外食に広がる“ソロ活”業態、「ソロ焼肉」がトレンド化、「一人鍋」も続々

焼肉業界の潜在的ニーズを掘り起こした「焼肉らいく」(写真は「カルビ&ハラミセット」)
1人焼肉、1人鍋、外食業界で、いま大きな盛り上がりを見せているのは、1人で外食を楽しむ「ソロ活」業態だ。「本格的なステーキが手軽に食べられる」として1人客の需要を掴み急成長を遂げたペッパーフードサービスが運営する「いきなり!ステーキ」の成功以降、1人客の需要を掴む業態が増加している。

〈“ソロ活”ブームのけん引役として地位を獲得/「焼肉ライク」〉
東京・新橋に1号店オープン以降、1人焼肉が楽しめる新型ファストフードとして話題を席巻中の「焼肉ライク」。昨年8月の1号店オープン以降、新宿、渋谷に出店し、今年も都心を中心に続々店舗を拡大して意向だ。人気の理由は、「1人では色々な部位を楽しめない」「女性1人では店に入りにくい」といった声に応える、これまで複数人でしか楽しめなかった焼肉の常識を覆す新業態を開発できたこと。「ソロ焼肉」が、今年のヒット予測に入り込むなど、外食業界に広がる「ソロ活」ブームのけん引役として、確固たる地位を獲得している。
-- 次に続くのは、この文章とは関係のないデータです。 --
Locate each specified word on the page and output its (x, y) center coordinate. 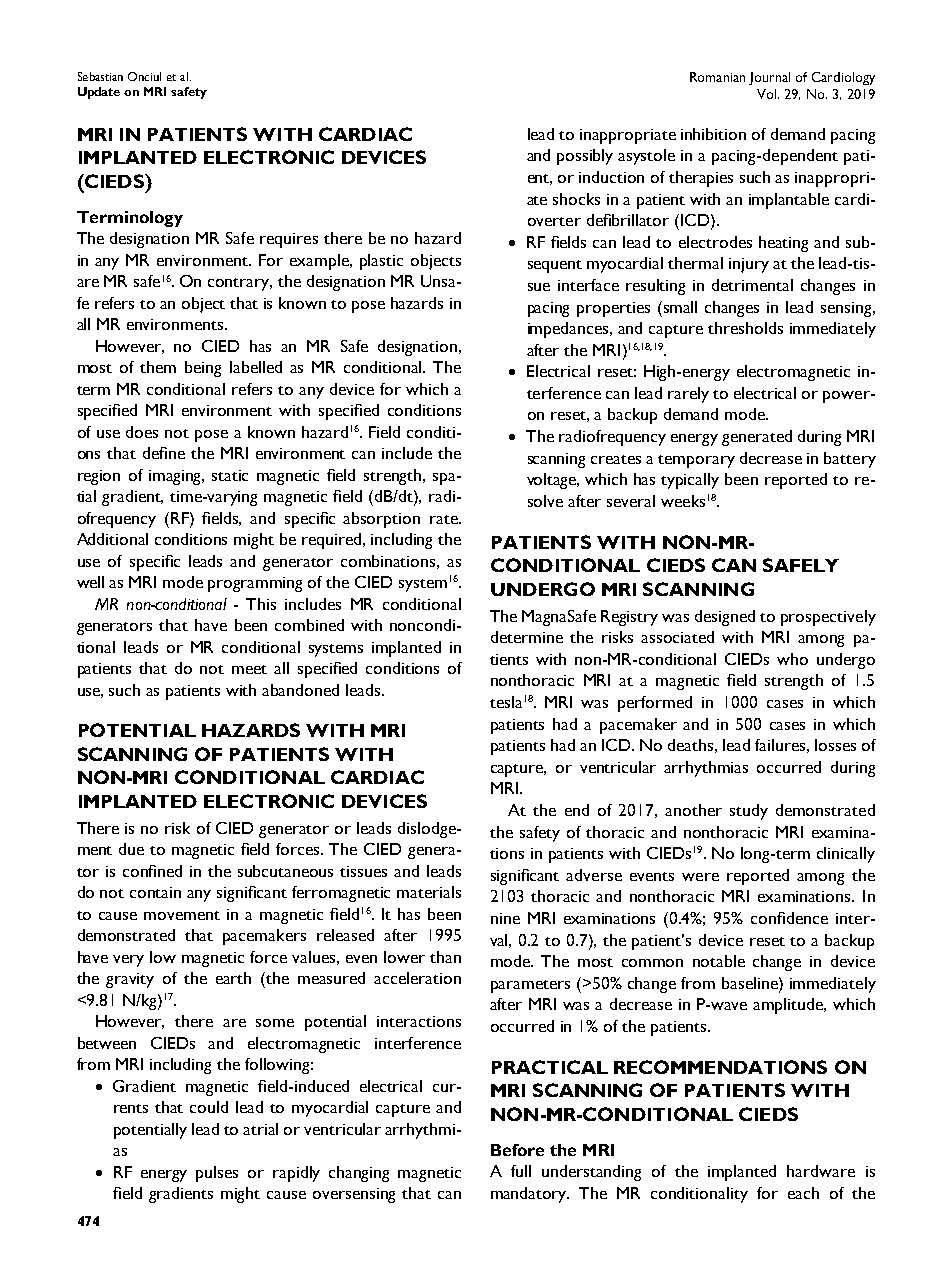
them (158, 367)
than (445, 957)
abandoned (300, 690)
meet (249, 669)
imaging (176, 477)
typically (690, 481)
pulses (217, 1174)
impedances (570, 330)
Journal (769, 78)
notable (719, 961)
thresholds (745, 328)
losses (835, 745)
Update (99, 93)
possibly (585, 157)
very (128, 961)
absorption (381, 520)
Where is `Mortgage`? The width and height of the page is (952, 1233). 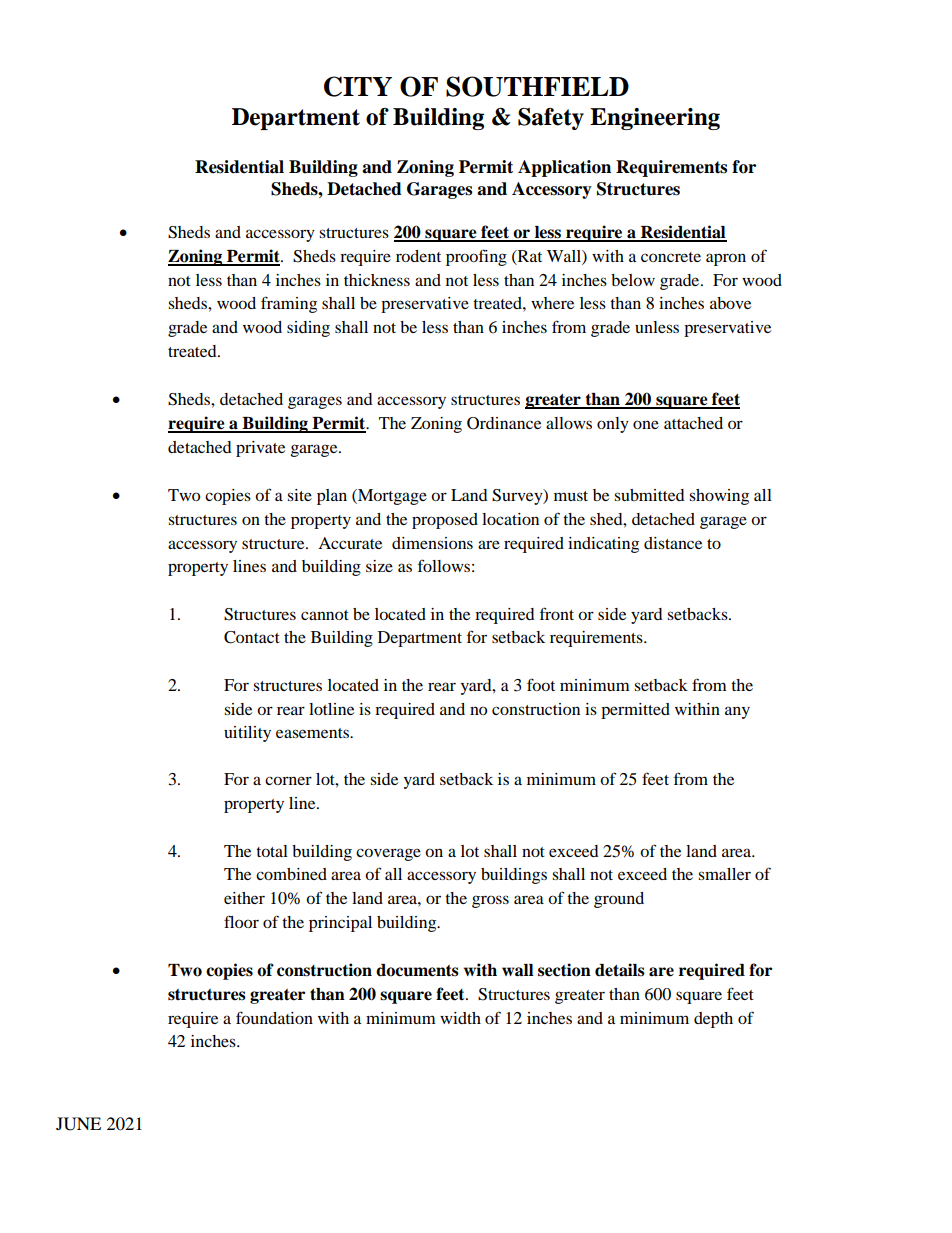
Mortgage is located at coordinates (391, 497).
「焼肉ライク」を運営するダイニングイノベーションの西山知義会長は、「いきなりステーキ」や、“すし”を気軽な業態へと進化させた「回転寿司」の成功をヒントに同業態を開発したという。単身世帯の増加で個食化が進むなか、焼肉業界における新たな潜在的ニーズを掘り起こした。3月には、横浜・千葉・秋葉原に出店、インドネシア、台湾といった海外店舗も今春にはオープンする予定だ。昨年末には、ラーメン店「幸楽苑」との提携で郊外への出店も決定。今後5年以内に300店舗の展開を目標に据えており、地方でもニーズのある1人客需要を取り込む考えだ。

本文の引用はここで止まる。